When tourists visit Los Angeles with little information aside from a guidebook, their first stop is often the Hollywood Walk of Fame. An approximate 10 million out-of-towners flock to the 1.3-mile stretch of Hollywood Boulevard annually in the hopes of finding their favorite celebrities’ names among the more than 2,500 brass stars. The built environment around those stars, by contrast, has left visitors feeling underwhelmed about their Hollywood experience.
With bonds secured from the local Community Redevelopment Agency (CRA/LA), a new master plan for the area has recently been revealed as part of City Councilmember Mitch O’Farrell’s Heart of Hollywood initiative that was first announced in October 2018. “Hollywood is an iconic destination known the world over,” said O’Farrell on his website, “but it is also a regional economic engine helping create good jobs and healthy neighborhoods. I’ve been working to ensure that Hollywood evolves into a future worthy of its rich history with a priority focus on its residents, businesses, and its signature entertainment industry, as well as its rightful place as a world tourist destination.”
Global design and architecture firm Gensler presented plans for a more pedestrian-friendly version of the 15-block tourist destination. Beyond necessary repairs to the sidewalks, which have been badly damaged by decades of neglect, the main planning proposal addresses the area’s lack of unified signage, greenery, and street furnishing. Under the proposed plan, street parking and driving lanes would be significantly reduced to make room for more pedestrian activities, including sidewalk dining and outdoor performances, and will even establish five “event plazas” adjacent to the area’s most popular tourist attractions, such as the Pantages Theatre and the Hollywood Highland Center Mall. Though there is currently no construction date set, Gensler is working with the city to further develop the master plan design, to be presented to the public throughout 2020 for feedback.

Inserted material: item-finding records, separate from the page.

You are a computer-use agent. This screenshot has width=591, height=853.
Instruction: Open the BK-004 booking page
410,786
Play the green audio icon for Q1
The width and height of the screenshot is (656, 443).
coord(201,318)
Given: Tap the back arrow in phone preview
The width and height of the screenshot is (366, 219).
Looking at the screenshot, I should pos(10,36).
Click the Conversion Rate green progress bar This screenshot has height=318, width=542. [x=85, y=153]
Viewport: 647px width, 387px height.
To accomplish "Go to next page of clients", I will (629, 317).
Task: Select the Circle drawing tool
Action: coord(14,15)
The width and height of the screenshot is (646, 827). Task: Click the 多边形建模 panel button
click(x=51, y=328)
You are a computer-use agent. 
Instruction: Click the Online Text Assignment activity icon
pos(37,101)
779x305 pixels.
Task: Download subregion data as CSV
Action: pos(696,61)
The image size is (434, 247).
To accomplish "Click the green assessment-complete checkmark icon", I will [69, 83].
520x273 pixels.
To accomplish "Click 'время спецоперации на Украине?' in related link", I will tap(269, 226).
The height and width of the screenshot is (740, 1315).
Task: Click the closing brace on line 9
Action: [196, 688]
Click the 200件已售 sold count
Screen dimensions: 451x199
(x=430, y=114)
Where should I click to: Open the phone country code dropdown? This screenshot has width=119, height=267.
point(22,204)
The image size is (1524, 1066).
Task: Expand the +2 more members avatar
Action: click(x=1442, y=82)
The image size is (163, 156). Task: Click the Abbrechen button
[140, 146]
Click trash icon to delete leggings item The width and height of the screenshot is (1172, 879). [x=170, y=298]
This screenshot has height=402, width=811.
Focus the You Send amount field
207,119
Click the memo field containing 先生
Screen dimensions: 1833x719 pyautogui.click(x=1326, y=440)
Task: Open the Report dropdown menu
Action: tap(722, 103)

The renovation of the Hollywood Walk of Fame is just one of many attempts to make Los Angeles a more pedestrian-friendly city in response to recently increased densification. Last November, local architecture firm RCH Studios presented their master plan for Santa Monica’s Third Street Promenade that would similarly create room for unimpeded pedestrian traffic, street performances, and other related outdoor activities.